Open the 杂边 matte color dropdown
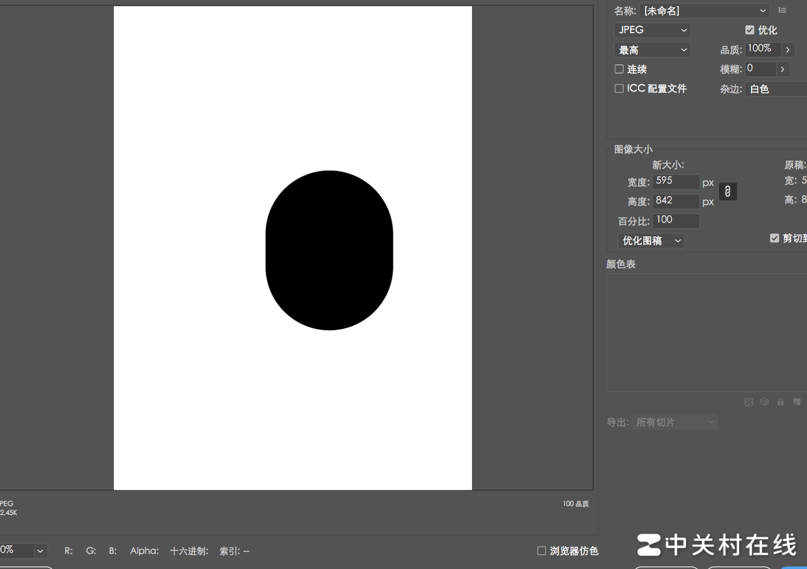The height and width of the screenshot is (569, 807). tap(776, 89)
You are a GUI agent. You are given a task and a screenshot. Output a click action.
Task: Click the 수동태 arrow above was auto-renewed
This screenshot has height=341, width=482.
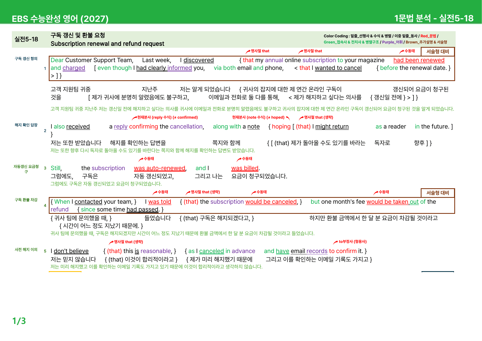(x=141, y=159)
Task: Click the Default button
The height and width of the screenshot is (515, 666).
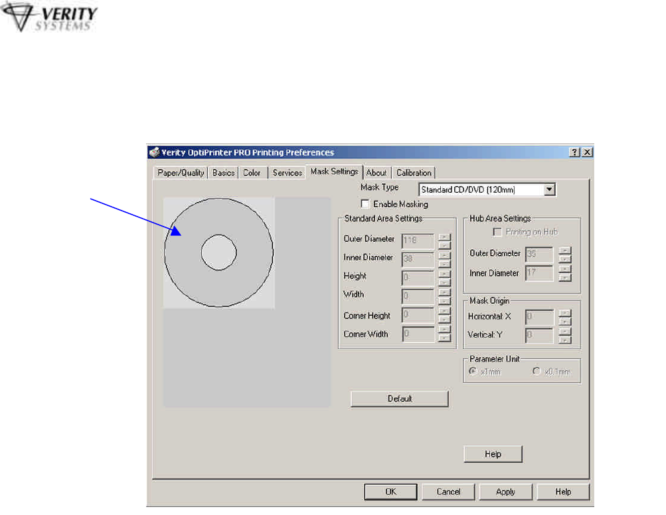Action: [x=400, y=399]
...
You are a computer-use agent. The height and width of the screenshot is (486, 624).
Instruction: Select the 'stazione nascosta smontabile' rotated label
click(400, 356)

_INSTRUCTIONS FOR THE TASK_. Count how many lines above include the word "agent" and answer with that figure only.

_YOUR SOLUTION_. 2